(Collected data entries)
● ● ● ● ●

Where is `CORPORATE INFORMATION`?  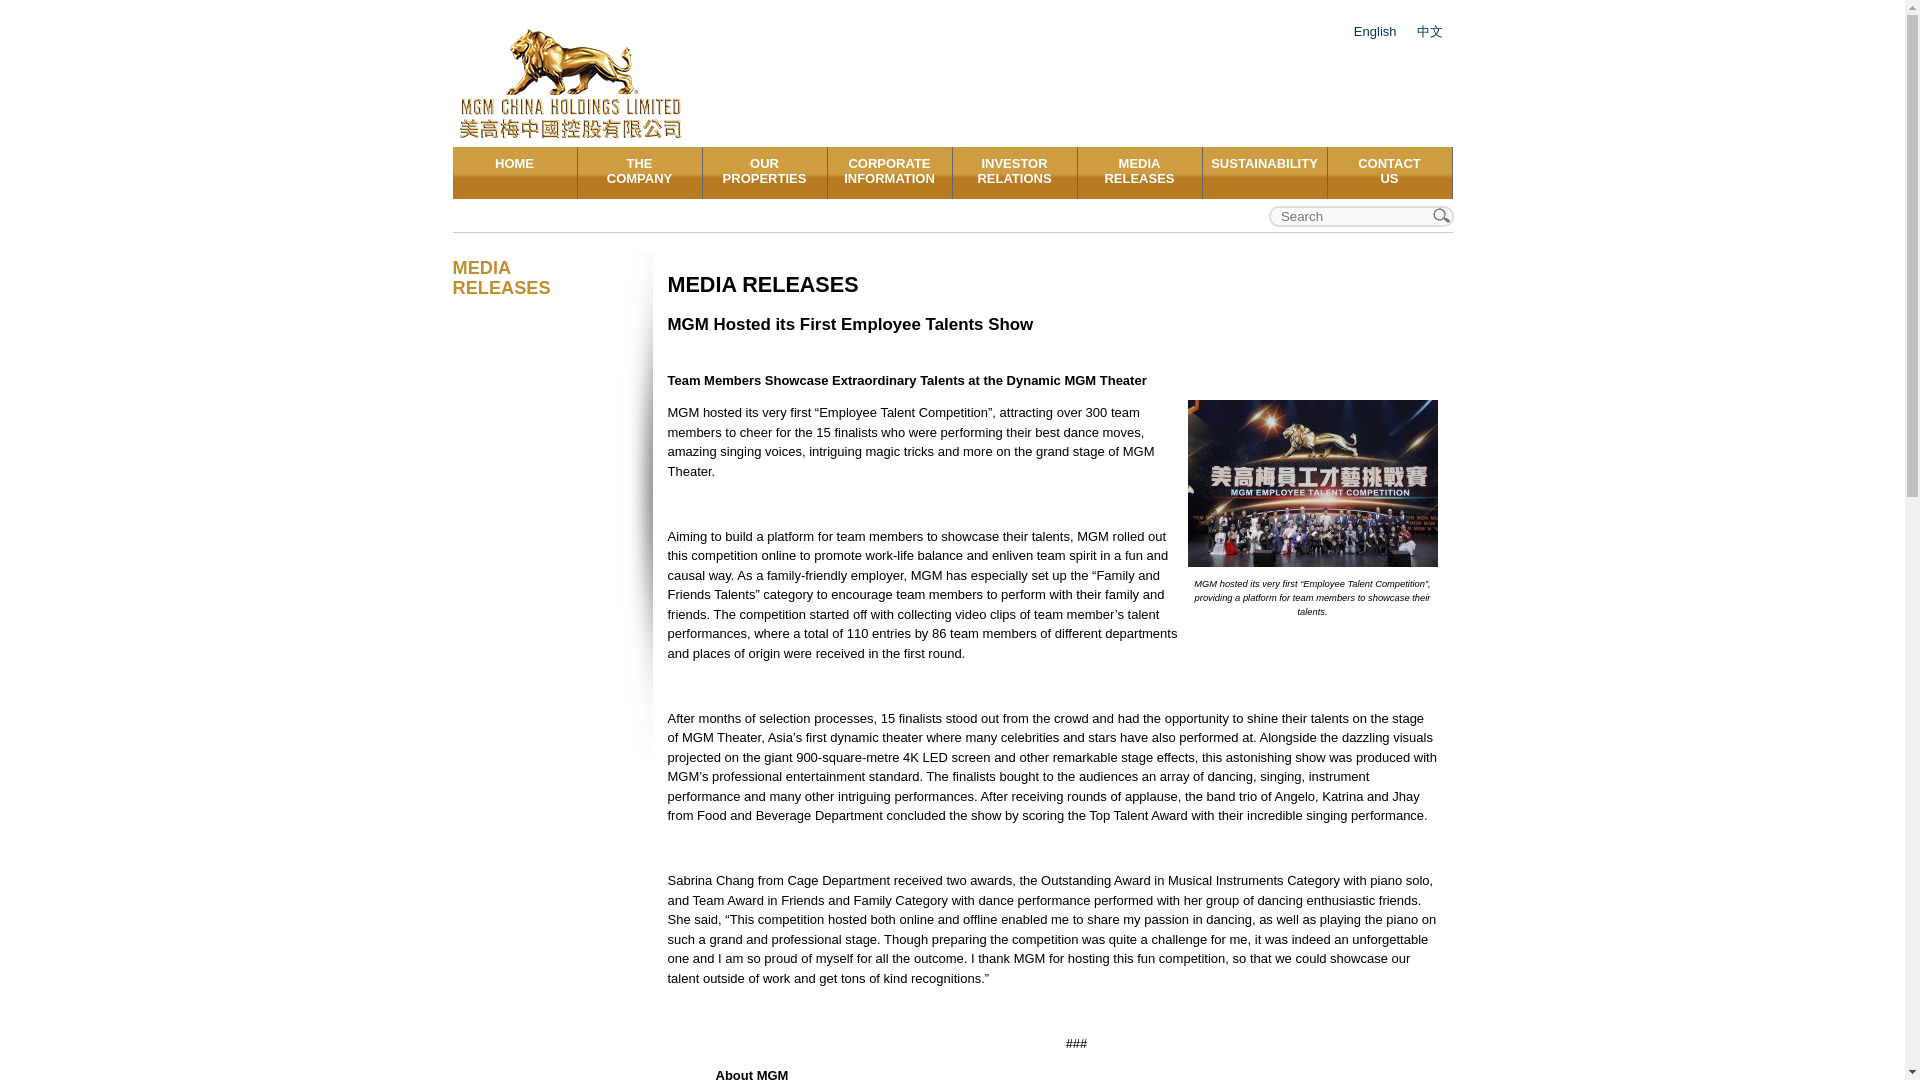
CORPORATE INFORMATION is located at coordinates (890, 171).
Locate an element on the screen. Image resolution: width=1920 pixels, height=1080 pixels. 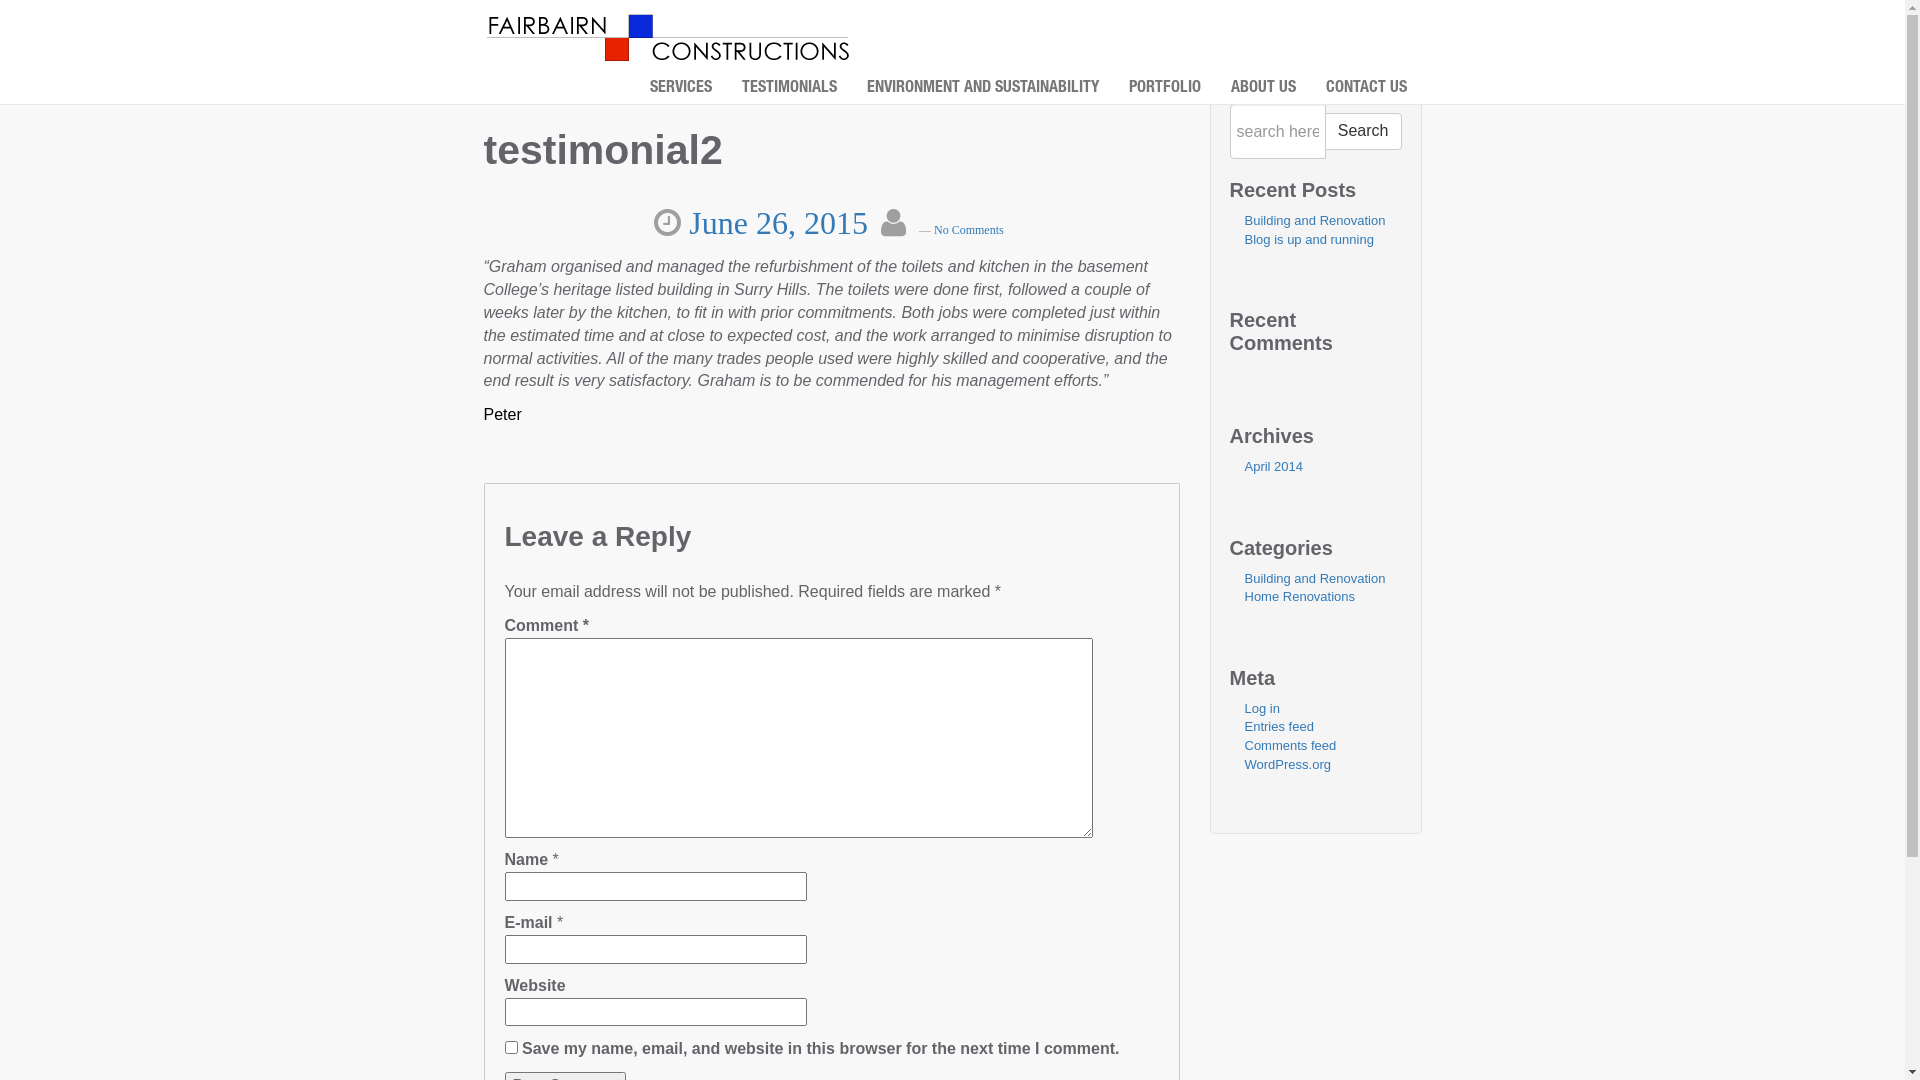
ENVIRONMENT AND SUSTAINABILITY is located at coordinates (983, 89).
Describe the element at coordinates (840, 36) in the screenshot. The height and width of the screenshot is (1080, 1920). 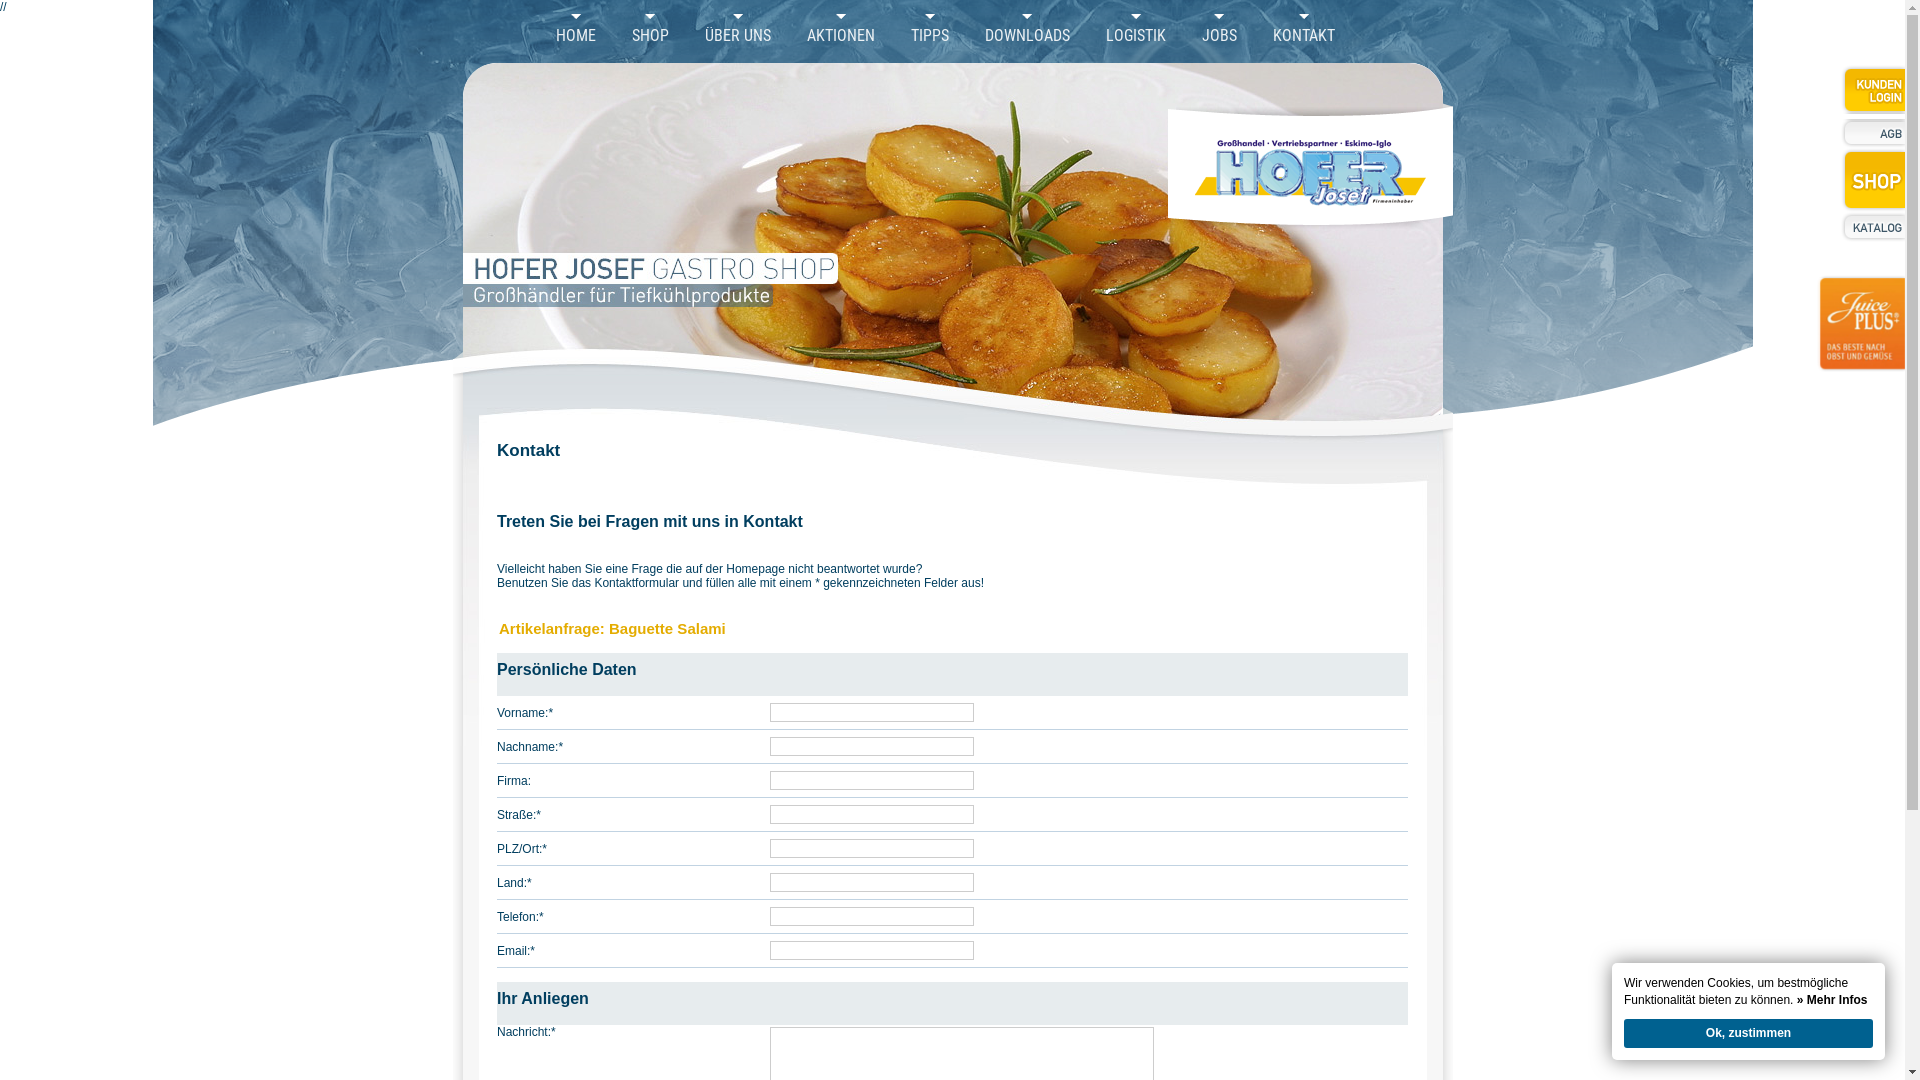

● ● ● ● ●

=== Set exercise ===
Return the data above line for line, with no changes, and leave out the pictures.

=== Exercise result ===
Where is `CORPORATE INFORMATION`?  
CORPORATE INFORMATION is located at coordinates (890, 171).
Locate an element on the screen. Image resolution: width=1920 pixels, height=1080 pixels. 
ENVIRONMENT AND SUSTAINABILITY is located at coordinates (983, 89).
Describe the element at coordinates (840, 36) in the screenshot. The height and width of the screenshot is (1080, 1920). 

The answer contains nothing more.